What does test set error test?

Poking the bear of construct validity in machine learning.

Feb 25, 2025

Two ImageNet replication studies highlight conceptual nuance in machine learning evaluation. Rebecca Roelofs, Ludwig Schmidt, and Vaishaal Shankar created “ImageNetV2,” which aimed to closely replicate the data generating process of the original ImageNet test set. ImageNet images were collected by searching Flickr and then chosen based on inter-annotator agreement that images contained a particular concept class. Becca, Ludwig, and Vaishaal painstakingly worked to match the processes described by the ImageNet team to create a dataset as close to the original Imagenet as possible.

In parallel, a team at MIT collected a data set to be as far from Imagenet as possible. Their “ObjectNet” consisted of 313 ImageNet classes corresponding to household objects. However, the MechanicalTurk workers were tasked with posing these objects in unconventional ways to stress test Imagenet classifiers.

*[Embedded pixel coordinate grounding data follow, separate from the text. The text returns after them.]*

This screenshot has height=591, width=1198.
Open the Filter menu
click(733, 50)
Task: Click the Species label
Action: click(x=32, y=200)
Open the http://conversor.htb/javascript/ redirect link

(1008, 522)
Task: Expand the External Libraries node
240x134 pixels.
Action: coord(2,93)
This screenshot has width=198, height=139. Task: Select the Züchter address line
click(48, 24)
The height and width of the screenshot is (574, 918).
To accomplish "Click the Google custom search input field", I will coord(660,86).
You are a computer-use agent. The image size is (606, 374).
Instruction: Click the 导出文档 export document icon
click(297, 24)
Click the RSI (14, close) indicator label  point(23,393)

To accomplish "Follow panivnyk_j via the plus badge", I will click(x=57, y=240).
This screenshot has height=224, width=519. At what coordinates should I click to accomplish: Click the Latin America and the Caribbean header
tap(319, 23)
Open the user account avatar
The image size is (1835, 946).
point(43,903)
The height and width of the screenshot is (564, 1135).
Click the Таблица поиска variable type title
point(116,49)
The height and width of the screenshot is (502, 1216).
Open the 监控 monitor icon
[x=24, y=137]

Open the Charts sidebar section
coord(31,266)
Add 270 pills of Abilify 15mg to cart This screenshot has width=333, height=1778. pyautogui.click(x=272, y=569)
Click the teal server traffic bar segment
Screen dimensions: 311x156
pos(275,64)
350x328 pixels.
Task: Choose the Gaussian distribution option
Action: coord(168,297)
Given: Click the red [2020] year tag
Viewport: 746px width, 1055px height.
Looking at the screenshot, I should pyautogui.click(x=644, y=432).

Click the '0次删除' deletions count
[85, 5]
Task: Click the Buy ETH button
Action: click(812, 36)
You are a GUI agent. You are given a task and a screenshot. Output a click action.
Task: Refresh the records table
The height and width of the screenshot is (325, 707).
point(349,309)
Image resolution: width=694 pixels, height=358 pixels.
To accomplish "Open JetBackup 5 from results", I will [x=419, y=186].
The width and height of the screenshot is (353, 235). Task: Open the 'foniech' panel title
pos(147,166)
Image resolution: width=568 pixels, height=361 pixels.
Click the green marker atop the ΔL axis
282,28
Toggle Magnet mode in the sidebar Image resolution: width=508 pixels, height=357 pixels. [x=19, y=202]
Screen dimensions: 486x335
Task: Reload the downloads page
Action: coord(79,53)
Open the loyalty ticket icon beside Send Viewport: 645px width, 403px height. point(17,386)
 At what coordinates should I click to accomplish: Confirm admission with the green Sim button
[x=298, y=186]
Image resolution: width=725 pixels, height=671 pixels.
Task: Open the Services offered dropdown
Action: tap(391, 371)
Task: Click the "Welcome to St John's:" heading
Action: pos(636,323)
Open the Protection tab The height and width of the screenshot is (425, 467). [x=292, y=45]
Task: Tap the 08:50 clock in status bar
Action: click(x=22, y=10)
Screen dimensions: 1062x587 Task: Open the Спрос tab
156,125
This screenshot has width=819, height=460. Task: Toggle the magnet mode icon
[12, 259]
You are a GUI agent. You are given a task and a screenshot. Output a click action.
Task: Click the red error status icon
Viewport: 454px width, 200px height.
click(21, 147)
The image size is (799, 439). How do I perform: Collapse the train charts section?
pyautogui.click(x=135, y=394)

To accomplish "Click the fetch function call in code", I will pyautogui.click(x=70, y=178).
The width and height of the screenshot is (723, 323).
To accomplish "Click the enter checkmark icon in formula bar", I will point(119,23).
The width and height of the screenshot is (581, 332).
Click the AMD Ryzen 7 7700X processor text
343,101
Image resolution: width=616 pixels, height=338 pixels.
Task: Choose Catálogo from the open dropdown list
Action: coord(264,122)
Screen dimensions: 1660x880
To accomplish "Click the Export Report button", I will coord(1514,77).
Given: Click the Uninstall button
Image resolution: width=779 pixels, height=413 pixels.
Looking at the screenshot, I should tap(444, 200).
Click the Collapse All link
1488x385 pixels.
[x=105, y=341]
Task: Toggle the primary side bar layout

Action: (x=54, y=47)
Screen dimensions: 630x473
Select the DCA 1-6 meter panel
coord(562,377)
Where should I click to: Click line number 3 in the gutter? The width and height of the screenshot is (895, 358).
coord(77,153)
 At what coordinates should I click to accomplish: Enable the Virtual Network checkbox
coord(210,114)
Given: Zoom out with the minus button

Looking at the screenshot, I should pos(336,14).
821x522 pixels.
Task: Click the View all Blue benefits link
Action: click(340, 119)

Interestingly enough, the best-performing models on Imagenet were the best-performing models on ImageNetV2 and ObjectNet:

These scatterplots display the accuracy of models scraped from the internet on the various prediction tasks. Each dot represents a single downloaded model. We see that Top-1 accuracy on ImageNet correlates strongly with top-1 accuracy on ImageNetV2 and ObjectNet. Models cluster “on a line” that measures a correlation between datasets. The models performed uniformly worse on ObjectNet but were still pretty good. 50% accuracy when there are 313 classes means something interesting is happening with “transfer learning.” What explains the high degree of correlation? What explains the gap between the two tests? How much correlation should we expect?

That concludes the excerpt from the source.